Part of why Windows feels sluggish is because a lot of the components in many Windows machines are dogshit - especially storage. Even the old M2 is at 1400 MB/s write speed [2], M5 is at 6068 MB/s [2]. Meanwhile in the Windows world, supposed "gamer" laptops struggle to get above 3 GB/s [3]. And on top of that, on Apple devices the storage is directly attached to the SoC - as far as I know, no PCIe, no nothing, just dumb NAND. That alone eliminates a lot of latency, and communication data paths are direct as well, with nothing pesky like sockets or cables degrading signal quality and requiring link training and whatnot.
That M2 MBA however, it only feels sluggish at > 400 Chrome tabs open because only then swapping becomes a real annoyance.
[1] https://9to5mac.com/2022/07/14/m2-macbook-air-slower-ssd-bas...

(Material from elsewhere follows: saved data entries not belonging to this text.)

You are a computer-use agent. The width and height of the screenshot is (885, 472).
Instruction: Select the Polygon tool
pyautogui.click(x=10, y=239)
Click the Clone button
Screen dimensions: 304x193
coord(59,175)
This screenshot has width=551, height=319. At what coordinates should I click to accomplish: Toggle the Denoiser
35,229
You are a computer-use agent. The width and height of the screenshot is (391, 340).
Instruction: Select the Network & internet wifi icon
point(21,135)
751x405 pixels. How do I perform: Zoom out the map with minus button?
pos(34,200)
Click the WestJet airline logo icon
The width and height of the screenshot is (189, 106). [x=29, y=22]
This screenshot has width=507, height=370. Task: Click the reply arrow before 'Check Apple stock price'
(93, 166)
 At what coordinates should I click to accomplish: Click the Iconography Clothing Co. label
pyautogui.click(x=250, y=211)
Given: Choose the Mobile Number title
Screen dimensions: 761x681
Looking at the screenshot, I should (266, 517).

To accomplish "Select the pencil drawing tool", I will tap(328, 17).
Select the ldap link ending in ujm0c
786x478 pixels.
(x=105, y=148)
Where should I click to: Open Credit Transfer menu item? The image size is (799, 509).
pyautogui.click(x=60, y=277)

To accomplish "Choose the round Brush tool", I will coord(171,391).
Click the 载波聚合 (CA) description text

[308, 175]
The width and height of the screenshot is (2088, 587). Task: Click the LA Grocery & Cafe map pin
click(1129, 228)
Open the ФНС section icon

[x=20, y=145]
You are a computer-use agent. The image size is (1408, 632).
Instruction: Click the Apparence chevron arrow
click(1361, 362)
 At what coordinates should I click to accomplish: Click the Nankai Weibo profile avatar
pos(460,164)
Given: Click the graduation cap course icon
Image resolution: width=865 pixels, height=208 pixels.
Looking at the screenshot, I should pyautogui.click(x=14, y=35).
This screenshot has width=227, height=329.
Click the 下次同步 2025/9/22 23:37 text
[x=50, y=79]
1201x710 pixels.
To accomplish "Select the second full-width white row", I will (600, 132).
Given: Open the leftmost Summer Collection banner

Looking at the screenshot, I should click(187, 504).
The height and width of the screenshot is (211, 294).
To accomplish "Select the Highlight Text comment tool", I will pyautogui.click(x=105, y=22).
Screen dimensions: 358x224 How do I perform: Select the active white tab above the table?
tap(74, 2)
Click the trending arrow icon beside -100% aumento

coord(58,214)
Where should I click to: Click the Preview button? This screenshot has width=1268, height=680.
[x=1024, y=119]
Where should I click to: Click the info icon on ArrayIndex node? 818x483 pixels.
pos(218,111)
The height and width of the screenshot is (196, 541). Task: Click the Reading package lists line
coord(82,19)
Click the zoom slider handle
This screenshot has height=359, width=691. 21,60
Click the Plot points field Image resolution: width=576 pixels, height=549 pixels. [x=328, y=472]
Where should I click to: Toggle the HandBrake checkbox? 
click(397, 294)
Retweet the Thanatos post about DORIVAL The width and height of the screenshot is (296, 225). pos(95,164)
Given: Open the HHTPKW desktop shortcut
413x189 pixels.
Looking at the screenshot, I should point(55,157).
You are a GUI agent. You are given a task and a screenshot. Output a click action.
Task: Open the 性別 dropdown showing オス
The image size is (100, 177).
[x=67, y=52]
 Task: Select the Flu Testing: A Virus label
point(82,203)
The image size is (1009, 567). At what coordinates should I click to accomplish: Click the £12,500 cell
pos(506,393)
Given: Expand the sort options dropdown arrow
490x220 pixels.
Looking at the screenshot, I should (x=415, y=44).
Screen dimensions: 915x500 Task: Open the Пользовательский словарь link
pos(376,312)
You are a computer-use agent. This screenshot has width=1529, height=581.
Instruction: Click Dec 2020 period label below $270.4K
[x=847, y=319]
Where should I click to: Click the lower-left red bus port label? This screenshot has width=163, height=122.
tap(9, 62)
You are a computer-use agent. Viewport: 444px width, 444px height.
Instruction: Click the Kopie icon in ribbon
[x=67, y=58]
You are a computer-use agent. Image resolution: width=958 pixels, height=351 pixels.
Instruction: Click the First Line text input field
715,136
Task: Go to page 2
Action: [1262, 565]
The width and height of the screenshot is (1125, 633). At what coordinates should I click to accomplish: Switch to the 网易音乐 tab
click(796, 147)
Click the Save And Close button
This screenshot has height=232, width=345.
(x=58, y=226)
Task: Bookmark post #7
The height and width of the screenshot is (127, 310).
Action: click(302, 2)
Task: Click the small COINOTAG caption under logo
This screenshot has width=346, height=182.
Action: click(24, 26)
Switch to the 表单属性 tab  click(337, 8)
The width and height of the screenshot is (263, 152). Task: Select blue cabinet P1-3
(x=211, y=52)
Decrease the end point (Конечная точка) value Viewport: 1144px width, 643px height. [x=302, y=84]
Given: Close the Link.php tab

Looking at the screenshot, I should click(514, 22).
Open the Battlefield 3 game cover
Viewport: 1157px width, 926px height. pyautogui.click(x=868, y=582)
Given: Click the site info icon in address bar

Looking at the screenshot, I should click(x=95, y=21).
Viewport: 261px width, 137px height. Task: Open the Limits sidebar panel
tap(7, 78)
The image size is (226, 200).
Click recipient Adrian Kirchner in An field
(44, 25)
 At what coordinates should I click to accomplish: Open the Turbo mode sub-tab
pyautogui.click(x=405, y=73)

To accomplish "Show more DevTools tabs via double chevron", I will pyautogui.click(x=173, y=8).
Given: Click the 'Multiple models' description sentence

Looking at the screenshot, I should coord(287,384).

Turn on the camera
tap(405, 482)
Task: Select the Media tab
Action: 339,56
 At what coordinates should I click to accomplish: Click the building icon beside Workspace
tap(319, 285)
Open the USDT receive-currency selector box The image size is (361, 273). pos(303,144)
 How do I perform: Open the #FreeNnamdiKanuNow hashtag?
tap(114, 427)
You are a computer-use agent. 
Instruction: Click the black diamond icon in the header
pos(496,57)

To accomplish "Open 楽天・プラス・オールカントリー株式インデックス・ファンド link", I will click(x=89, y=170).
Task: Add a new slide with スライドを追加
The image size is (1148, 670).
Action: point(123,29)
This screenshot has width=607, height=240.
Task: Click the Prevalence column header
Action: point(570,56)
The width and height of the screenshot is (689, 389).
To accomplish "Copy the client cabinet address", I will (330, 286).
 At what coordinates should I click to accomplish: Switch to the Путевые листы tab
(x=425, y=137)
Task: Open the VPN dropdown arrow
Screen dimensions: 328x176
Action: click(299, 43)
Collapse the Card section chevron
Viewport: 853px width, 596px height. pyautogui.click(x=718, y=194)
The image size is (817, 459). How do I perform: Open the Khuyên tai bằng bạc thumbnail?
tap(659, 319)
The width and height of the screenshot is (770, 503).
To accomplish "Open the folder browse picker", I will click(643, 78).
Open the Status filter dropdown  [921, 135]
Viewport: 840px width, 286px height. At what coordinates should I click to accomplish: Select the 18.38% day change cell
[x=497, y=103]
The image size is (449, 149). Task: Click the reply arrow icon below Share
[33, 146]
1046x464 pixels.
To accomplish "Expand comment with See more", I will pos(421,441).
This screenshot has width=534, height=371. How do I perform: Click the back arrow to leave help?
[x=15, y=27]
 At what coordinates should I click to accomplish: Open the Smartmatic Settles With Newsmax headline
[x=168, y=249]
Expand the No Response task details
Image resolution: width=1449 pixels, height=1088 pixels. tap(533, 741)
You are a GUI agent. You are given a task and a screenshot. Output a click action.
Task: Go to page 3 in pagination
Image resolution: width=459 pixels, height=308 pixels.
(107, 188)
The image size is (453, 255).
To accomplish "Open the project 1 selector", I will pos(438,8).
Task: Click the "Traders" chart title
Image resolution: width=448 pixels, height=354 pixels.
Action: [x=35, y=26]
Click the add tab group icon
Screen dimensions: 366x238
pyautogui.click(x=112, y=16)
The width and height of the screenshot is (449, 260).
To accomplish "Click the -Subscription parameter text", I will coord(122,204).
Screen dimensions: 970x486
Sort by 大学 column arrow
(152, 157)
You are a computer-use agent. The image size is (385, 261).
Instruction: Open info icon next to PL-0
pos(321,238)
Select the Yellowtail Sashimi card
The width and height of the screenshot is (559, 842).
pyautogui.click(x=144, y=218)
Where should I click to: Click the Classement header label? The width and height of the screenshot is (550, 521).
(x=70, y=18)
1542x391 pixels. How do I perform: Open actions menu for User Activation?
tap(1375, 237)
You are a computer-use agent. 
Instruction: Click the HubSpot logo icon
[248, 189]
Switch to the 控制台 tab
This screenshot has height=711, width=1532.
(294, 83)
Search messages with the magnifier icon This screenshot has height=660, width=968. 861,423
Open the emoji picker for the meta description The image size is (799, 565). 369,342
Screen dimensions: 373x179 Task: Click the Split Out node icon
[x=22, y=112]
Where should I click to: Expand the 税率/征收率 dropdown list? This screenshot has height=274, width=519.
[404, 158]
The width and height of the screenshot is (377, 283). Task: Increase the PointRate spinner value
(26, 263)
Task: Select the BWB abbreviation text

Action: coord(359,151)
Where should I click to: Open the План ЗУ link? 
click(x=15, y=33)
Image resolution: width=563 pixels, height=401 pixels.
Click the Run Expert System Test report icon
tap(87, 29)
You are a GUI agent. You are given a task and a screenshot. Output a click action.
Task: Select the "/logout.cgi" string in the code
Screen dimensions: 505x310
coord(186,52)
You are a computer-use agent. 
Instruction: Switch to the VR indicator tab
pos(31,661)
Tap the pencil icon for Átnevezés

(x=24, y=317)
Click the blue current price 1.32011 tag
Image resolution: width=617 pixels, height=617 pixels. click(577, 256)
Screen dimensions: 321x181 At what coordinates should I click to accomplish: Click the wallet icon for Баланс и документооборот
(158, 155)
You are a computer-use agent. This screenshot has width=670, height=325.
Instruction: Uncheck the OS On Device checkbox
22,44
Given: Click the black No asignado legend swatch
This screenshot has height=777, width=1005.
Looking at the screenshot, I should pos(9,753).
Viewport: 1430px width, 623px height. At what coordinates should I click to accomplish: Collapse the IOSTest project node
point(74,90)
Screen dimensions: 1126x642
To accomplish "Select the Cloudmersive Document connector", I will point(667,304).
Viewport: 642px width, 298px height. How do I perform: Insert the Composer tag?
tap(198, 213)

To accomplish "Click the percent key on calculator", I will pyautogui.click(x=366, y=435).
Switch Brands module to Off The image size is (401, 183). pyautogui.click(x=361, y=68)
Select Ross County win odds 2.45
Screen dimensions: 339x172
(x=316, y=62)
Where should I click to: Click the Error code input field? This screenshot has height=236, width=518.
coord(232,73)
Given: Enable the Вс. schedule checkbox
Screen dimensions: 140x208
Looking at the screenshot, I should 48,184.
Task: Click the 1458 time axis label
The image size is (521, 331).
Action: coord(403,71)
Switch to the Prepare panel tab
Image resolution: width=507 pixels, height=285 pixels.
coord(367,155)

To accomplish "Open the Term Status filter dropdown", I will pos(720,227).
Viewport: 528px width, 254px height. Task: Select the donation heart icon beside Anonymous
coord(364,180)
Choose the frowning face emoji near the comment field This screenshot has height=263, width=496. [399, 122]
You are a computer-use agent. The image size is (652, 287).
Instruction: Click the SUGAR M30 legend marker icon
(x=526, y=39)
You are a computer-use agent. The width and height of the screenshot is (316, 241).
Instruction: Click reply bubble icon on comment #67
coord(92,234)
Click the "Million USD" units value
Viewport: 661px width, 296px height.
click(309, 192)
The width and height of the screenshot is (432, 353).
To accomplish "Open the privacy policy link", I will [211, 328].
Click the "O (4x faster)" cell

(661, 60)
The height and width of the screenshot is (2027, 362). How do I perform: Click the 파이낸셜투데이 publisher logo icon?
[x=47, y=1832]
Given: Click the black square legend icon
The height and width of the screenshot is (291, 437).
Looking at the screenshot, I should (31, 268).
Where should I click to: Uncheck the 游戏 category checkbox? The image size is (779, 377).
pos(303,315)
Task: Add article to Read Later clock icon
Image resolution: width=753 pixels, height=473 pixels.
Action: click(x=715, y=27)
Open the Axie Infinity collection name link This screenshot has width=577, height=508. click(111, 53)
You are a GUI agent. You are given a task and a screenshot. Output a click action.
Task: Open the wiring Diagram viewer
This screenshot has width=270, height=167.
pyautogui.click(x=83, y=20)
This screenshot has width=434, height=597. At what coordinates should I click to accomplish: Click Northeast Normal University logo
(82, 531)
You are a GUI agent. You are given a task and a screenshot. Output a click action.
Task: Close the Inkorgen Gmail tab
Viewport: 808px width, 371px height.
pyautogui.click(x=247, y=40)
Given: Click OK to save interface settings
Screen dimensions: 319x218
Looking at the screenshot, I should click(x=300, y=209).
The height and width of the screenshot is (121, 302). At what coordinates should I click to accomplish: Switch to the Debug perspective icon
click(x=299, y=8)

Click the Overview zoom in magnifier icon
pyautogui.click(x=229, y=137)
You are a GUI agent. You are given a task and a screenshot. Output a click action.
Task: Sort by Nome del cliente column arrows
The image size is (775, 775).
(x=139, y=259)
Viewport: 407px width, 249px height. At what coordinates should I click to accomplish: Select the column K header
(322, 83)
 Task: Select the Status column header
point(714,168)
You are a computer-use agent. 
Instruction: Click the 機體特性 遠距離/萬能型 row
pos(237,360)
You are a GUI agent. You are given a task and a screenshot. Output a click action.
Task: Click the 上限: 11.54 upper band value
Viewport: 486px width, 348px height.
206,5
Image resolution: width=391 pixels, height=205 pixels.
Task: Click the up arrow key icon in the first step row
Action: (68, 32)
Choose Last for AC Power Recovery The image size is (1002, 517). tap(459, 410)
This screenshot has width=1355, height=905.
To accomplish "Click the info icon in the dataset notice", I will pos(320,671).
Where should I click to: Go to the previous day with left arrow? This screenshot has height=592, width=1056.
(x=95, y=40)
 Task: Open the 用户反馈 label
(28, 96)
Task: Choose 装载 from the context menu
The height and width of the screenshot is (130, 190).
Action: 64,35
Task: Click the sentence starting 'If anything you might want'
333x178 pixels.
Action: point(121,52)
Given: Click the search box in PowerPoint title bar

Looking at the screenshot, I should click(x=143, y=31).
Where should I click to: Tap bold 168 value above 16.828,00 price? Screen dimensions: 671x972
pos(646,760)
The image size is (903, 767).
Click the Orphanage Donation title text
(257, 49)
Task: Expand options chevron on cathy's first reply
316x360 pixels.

[2] https://www.tomshardware.com/laptops/macbooks/m5-macbook-pro...
[3] https://www.reddit.com/r/AcerNitro/comments/1i0nbt4/slow_ssd...
Hmm, for most desktop stuff, you're still limited to random access, where even if leagues above HDD, the NVMe still suck compared to sequential. It's sad that intel killed Optane/3D X-point, because those are mych better at random workloads and they had still lower latencies than the latest NVMe (not by much anymore).
> Part of why Windows feels sluggish is because a lot of the components in many Windows machines are dogshit - especially storage.
Except that you can replace Windows with Linux and suddenly it doesn't feel like dogshit anymore. SSDs are fast enough that they should be adding zero perceived latency for ordinary day-to-day operation. In fact, Linux still runs great on a pure spinning disk setup, which is something no other OS can manage today.